Com o tema Enfrentamento Multidisciplinar do Comportamento Autodestrutivo em Crianças e Adolescentes, o programa da Vara Regional da Infância e Juventude (VRIJ) de Petrolina, no sertão do estado, é uma das cinco iniciativas do Tribunal de Justiça de Pernambuco (TJPE) que concorrem ao Innovare 2020. O principal objetivo do projeto é acompanhar jovens, e seus familiares, que venham a praticar atos como a automutilação e a autolesão, evitando até mesmo o suicídio.
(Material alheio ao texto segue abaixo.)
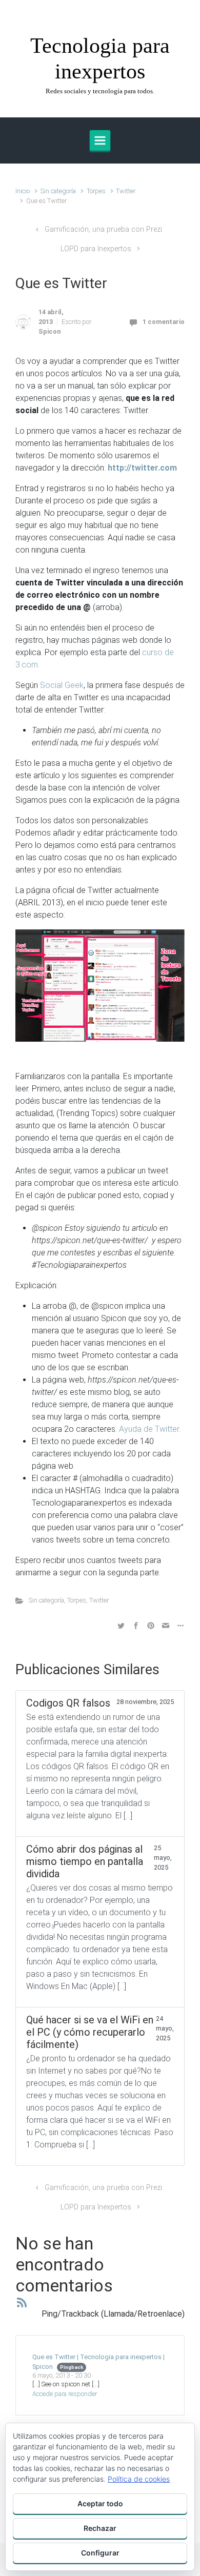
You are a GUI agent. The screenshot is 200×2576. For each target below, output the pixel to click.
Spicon (49, 331)
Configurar (100, 2552)
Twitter (125, 191)
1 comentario (164, 322)
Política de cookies (139, 2478)
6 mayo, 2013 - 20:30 (61, 2375)
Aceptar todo (100, 2503)
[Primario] (100, 140)
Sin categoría (58, 191)
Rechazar (100, 2528)
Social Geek (62, 685)
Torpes (96, 191)
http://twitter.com (142, 468)
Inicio (22, 191)
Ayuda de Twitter (149, 1429)
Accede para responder (64, 2394)
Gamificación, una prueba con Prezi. (104, 229)
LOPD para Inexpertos (96, 249)
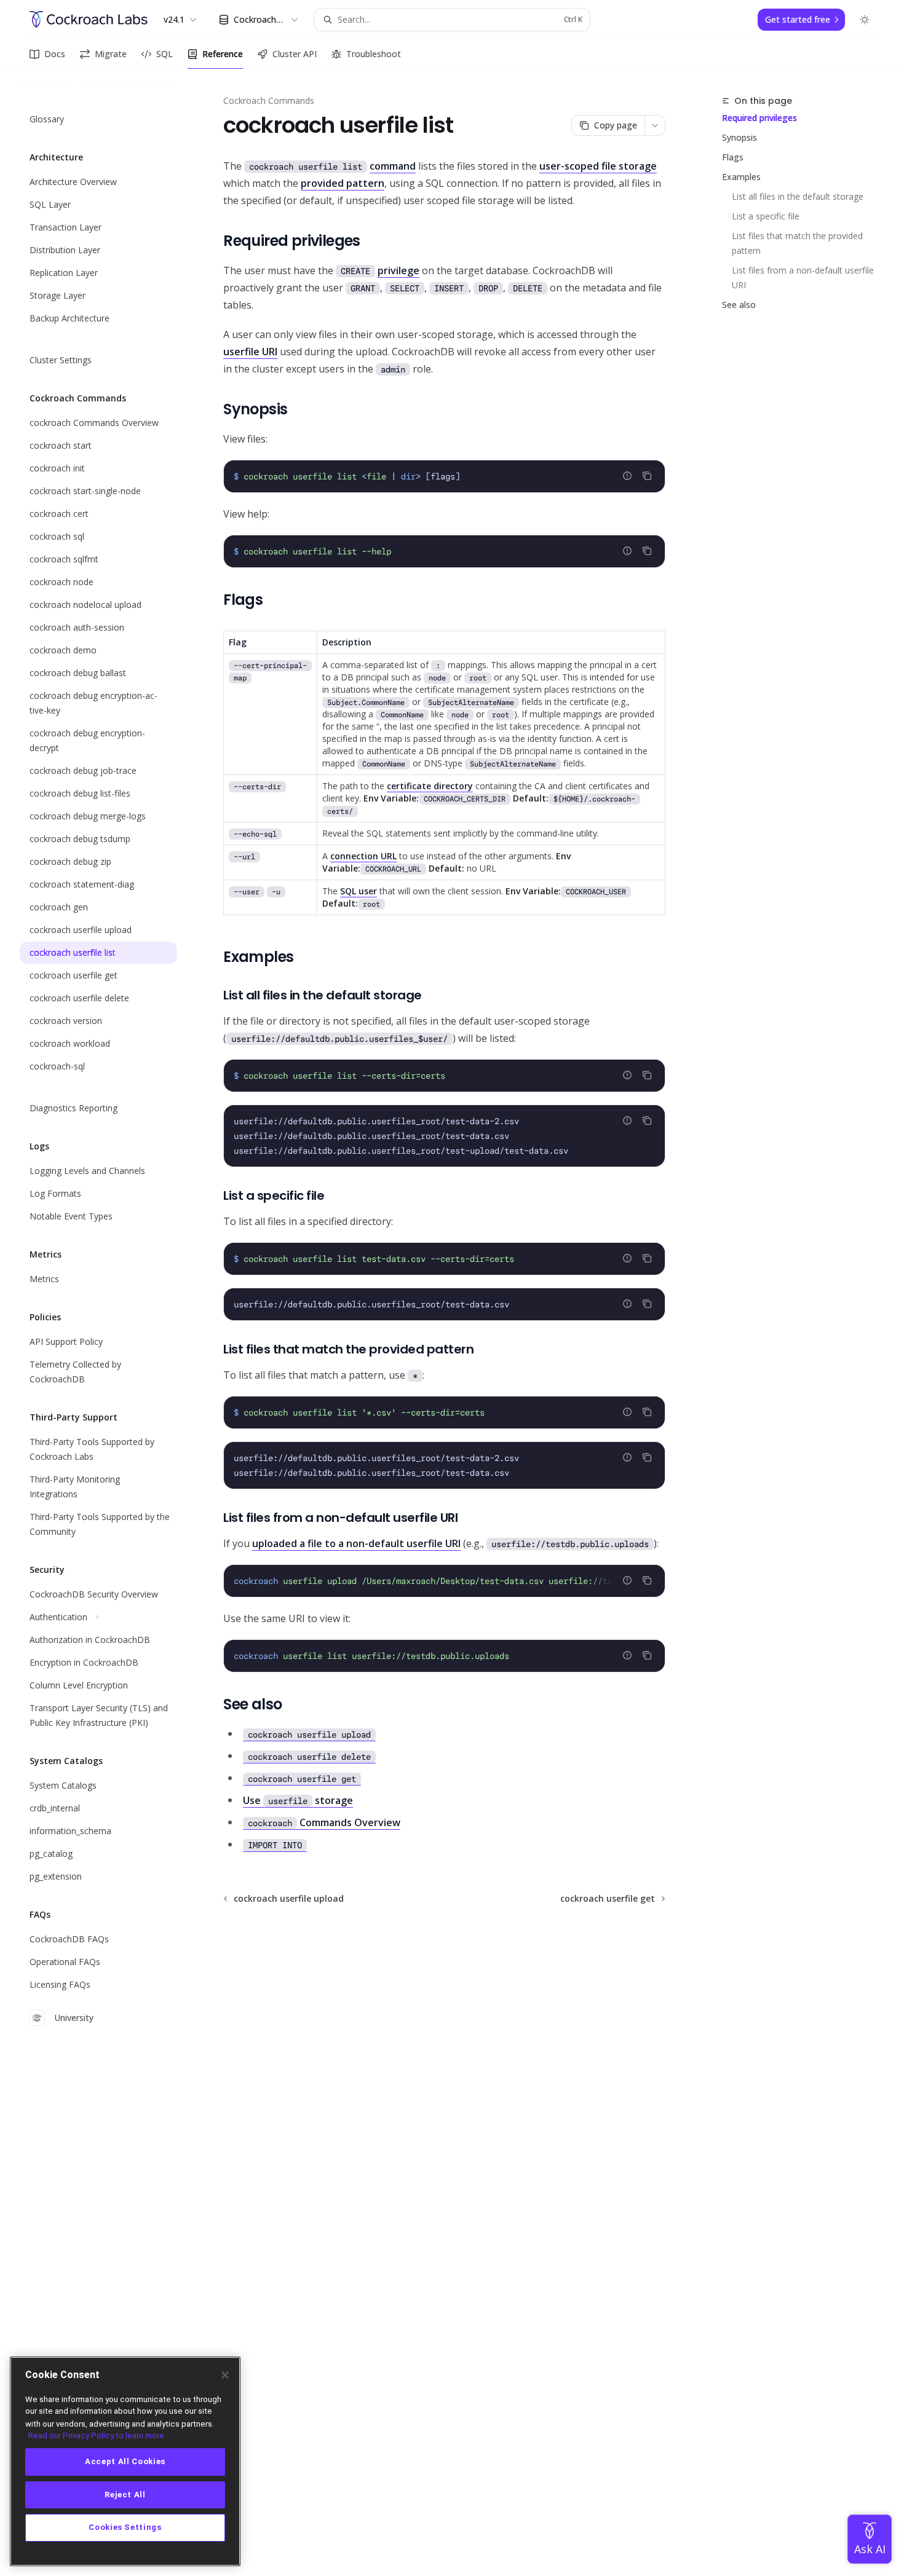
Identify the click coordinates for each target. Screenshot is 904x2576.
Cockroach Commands (268, 100)
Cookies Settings (125, 2527)
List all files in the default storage (797, 196)
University (73, 2017)
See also (739, 304)
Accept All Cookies (125, 2461)
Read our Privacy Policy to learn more (96, 2435)
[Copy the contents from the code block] (647, 476)
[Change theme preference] (864, 20)
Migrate (111, 54)
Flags (732, 157)
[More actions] (654, 125)
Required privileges (759, 118)
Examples (741, 177)
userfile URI (250, 351)
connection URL (363, 856)
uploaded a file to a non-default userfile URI (356, 1543)
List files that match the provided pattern (798, 243)
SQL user (358, 891)
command (393, 166)
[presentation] (444, 1581)
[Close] (225, 2375)
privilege (398, 270)
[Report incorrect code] (627, 476)
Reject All (125, 2494)
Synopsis (739, 137)
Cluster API (294, 54)
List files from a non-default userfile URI (804, 277)
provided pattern (342, 183)
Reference (222, 54)
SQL (164, 54)
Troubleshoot (373, 54)
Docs (54, 54)
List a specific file (765, 216)
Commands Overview (324, 1822)
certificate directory (430, 786)
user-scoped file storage (598, 166)
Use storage (298, 1800)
Tudo começou em março de 2017, com alertas emitidos pela mídia nacional quanto à disseminação nas redes sociais do jogo virtual “Baleia Azul”, onde eram sugeridos às crianças e adolescentes desafios que levavam à prática de condutas autodestrutivas. No último estágio, as ações iam se agravando, podendo levar o participante ao suicídio. De acordo com o juiz da VRIJ de Petrolina e autor do projeto, Marcos Bacelar, o intuito foi primar pelo direito fundamental à vida e pelos cuidados preventivos em prol dos adolescentes. “Celebramos uma parceria com as secretarias Estadual e Municipal de Educação e também com a Secretaria de Ação Social aqui de Petrolina. Criamos questionários e distribuímos para os gestores e coordenadores das escolas públicas para assim conhecermos a realidade sobre essa questão do comportamento autodestrutivo nos adolescentes”, esclarece o magistrado.

 Segundo Marcos Bacelar, o trabalho conseguiu se efetivar como uma importante ferramenta de prevenção. “Em relação à evolução do programa nós tivemos resultados muito positivos, com medidas individualizadas para cada caso que monitoramos. Isso fez com que as demandas judiciais que chegavam na VRIJ, com a intervenção do Ministério Público e da Defensoria Pública, fossem extintas. Já que esses adolescentes estavam tendo acompanhamento familiar, psicológico e, em alguns casos até atendimento psiquiátrico”, pontua o magistrado.

O titular da Vara da Infância e Juventude de Petrolina explica que foi criado um protocolo em relação ao tema a partir da Orientação 01/2017, elaborada por ele e por toda a equipe técnica psicossocial que atua na Unidade com relação às abordagens desenvolvidas nas palestras. “Dessa forma nós obtivemos uma significativa redução na quantidade de jovens com esse tipo de conduta. Quando o programa iniciou, em 2017, detectamos 105 jovens. Em 2018 esse número caiu para 41 casos. E em 2019 foram registrados apenas 25 casos. Eu gostaria de frisar que em abril de 2019 foi publicada uma Lei Federal 13.819/2019 que instituiu uma política nacional de prevenção à automutilação e ao suicídio, o que veio confirmar todas as práticas preventivas que já fazíamos aqui em Petrolina desde 2017. Ou seja, o TJPE se antecipou à criação da Lei Federal”, explica.

A gestora da Escola Estadual Joaquim André Cavalcanti, Renata Ribeiro, ressalta que o programa é fundamental para identificar e fazer o correto encaminhamento dos alunos. “Quando detectamos adolescentes com problemas e comportamentos de autodestruição, preenchemos o formulário que recebemos da Vara da Infância e encaminhamos esses jovens para que seja realizado um atendimento prioritário na rede pública de saúde”, explica Renata. A segunda etapa, de acordo com gestora, é realizar a escuta dos adolescentes.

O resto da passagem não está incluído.